LISTING.
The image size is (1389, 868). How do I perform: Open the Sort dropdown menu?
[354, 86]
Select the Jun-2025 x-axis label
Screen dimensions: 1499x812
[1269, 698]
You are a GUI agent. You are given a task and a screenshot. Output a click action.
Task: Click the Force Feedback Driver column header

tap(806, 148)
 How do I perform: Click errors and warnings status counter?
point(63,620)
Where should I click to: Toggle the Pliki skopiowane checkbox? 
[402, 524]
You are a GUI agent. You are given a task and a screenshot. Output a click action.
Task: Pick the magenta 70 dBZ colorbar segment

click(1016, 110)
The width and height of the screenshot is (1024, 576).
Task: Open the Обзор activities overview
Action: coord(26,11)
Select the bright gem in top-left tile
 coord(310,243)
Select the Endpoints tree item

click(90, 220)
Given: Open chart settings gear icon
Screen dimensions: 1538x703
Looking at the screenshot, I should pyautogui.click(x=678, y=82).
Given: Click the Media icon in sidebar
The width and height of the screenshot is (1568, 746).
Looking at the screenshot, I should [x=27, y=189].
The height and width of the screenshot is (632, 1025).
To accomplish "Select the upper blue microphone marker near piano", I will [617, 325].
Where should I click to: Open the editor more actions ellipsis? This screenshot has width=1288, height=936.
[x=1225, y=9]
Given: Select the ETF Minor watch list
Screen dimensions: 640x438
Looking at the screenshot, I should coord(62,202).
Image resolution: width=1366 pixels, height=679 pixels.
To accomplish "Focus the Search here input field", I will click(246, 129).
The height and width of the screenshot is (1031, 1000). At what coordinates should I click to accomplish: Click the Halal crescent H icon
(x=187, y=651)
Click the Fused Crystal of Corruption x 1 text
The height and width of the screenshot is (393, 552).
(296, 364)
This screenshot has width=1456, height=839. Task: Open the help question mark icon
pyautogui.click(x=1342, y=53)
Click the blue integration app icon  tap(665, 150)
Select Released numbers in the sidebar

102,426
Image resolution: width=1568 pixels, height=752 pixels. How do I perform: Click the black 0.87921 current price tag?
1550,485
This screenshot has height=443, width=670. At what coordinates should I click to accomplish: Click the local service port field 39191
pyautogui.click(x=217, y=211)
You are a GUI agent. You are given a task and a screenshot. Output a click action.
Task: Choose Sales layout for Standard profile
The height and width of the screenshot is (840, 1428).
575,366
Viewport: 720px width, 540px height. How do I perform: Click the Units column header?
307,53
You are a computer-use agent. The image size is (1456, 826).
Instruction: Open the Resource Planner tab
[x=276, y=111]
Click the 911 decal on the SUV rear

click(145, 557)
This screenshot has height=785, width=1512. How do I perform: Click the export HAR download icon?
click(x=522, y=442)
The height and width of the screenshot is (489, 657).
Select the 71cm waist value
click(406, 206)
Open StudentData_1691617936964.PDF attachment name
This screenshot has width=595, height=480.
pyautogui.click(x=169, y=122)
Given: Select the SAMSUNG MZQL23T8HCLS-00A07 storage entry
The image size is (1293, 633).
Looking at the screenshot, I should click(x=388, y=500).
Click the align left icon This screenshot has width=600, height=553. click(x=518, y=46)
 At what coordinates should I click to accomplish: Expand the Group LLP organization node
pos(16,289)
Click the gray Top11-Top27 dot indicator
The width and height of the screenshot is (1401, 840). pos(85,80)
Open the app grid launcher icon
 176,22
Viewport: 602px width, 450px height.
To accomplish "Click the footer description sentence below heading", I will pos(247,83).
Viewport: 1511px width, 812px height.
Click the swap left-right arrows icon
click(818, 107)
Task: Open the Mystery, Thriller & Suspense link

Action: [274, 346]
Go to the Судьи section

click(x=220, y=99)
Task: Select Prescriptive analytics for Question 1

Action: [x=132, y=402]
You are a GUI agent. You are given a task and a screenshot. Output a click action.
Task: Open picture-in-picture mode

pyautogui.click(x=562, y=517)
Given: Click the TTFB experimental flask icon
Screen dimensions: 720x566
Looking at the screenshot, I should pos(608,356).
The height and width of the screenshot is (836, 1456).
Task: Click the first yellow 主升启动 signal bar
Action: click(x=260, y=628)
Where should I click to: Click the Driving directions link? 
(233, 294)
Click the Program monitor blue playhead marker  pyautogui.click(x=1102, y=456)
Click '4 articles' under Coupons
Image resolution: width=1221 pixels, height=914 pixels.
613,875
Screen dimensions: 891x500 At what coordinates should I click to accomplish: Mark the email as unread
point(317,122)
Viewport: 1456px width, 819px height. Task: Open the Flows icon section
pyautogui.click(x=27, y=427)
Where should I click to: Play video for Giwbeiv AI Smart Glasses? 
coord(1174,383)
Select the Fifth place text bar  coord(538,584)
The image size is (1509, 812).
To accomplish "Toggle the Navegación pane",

DO THIS.
Print all of the records above again, keeping every line identical.

OUTPUT FOR THIS EXERCISE.
The image size is (1389, 868). How do I perform: Open the Sort dropdown menu?
[354, 86]
Select the Jun-2025 x-axis label
Screen dimensions: 1499x812
[1269, 698]
You are a GUI agent. You are given a task and a screenshot. Output a click action.
Task: Click the Force Feedback Driver column header

tap(806, 148)
 How do I perform: Click errors and warnings status counter?
point(63,620)
Where should I click to: Toggle the Pliki skopiowane checkbox? 
[402, 524]
You are a GUI agent. You are given a task and a screenshot. Output a click action.
Task: Pick the magenta 70 dBZ colorbar segment

click(1016, 110)
The width and height of the screenshot is (1024, 576).
Task: Open the Обзор activities overview
Action: coord(26,11)
Select the bright gem in top-left tile
 coord(310,243)
Select the Endpoints tree item

click(90, 220)
Given: Open chart settings gear icon
Screen dimensions: 1538x703
Looking at the screenshot, I should pyautogui.click(x=678, y=82).
Given: Click the Media icon in sidebar
The width and height of the screenshot is (1568, 746).
Looking at the screenshot, I should [x=27, y=189].
The height and width of the screenshot is (632, 1025).
To accomplish "Select the upper blue microphone marker near piano", I will [617, 325].
Where should I click to: Open the editor more actions ellipsis? This screenshot has width=1288, height=936.
[x=1225, y=9]
Given: Select the ETF Minor watch list
Screen dimensions: 640x438
Looking at the screenshot, I should coord(62,202).
Image resolution: width=1366 pixels, height=679 pixels.
To accomplish "Focus the Search here input field", I will click(246, 129).
The height and width of the screenshot is (1031, 1000). At what coordinates should I click to accomplish: Click the Halal crescent H icon
(x=187, y=651)
Click the Fused Crystal of Corruption x 1 text
The height and width of the screenshot is (393, 552).
(296, 364)
This screenshot has width=1456, height=839. Task: Open the help question mark icon
pyautogui.click(x=1342, y=53)
Click the blue integration app icon  tap(665, 150)
Select Released numbers in the sidebar

102,426
Image resolution: width=1568 pixels, height=752 pixels. How do I perform: Click the black 0.87921 current price tag?
1550,485
This screenshot has height=443, width=670. At what coordinates should I click to accomplish: Click the local service port field 39191
pyautogui.click(x=217, y=211)
You are a GUI agent. You are given a task and a screenshot. Output a click action.
Task: Choose Sales layout for Standard profile
The height and width of the screenshot is (840, 1428).
575,366
Viewport: 720px width, 540px height. How do I perform: Click the Units column header?
307,53
You are a computer-use agent. The image size is (1456, 826).
Instruction: Open the Resource Planner tab
[x=276, y=111]
Click the 911 decal on the SUV rear

click(145, 557)
This screenshot has height=785, width=1512. How do I perform: Click the export HAR download icon?
click(x=522, y=442)
The height and width of the screenshot is (489, 657).
Select the 71cm waist value
click(406, 206)
Open StudentData_1691617936964.PDF attachment name
This screenshot has width=595, height=480.
pyautogui.click(x=169, y=122)
Given: Select the SAMSUNG MZQL23T8HCLS-00A07 storage entry
The image size is (1293, 633).
Looking at the screenshot, I should click(x=388, y=500).
Click the align left icon This screenshot has width=600, height=553. click(x=518, y=46)
 At what coordinates should I click to accomplish: Expand the Group LLP organization node
pos(16,289)
Click the gray Top11-Top27 dot indicator
The width and height of the screenshot is (1401, 840). pos(85,80)
Open the app grid launcher icon
 176,22
Viewport: 602px width, 450px height.
To accomplish "Click the footer description sentence below heading", I will pos(247,83).
Viewport: 1511px width, 812px height.
Click the swap left-right arrows icon
click(818, 107)
Task: Open the Mystery, Thriller & Suspense link

Action: [274, 346]
Go to the Судьи section

click(x=220, y=99)
Task: Select Prescriptive analytics for Question 1

Action: [x=132, y=402]
You are a GUI agent. You are given a task and a screenshot. Output a click action.
Task: Open picture-in-picture mode

pyautogui.click(x=562, y=517)
Given: Click the TTFB experimental flask icon
Screen dimensions: 720x566
Looking at the screenshot, I should pos(608,356).
The height and width of the screenshot is (836, 1456).
Task: Click the first yellow 主升启动 signal bar
Action: click(x=260, y=628)
Where should I click to: Click the Driving directions link? 
(233, 294)
Click the Program monitor blue playhead marker  pyautogui.click(x=1102, y=456)
Click '4 articles' under Coupons
Image resolution: width=1221 pixels, height=914 pixels.
613,875
Screen dimensions: 891x500 At what coordinates should I click to accomplish: Mark the email as unread
point(317,122)
Viewport: 1456px width, 819px height. Task: Open the Flows icon section
pyautogui.click(x=27, y=427)
Where should I click to: Play video for Giwbeiv AI Smart Glasses? 
coord(1174,383)
Select the Fifth place text bar  coord(538,584)
The image size is (1509, 812).
To accomplish "Toggle the Navegación pane",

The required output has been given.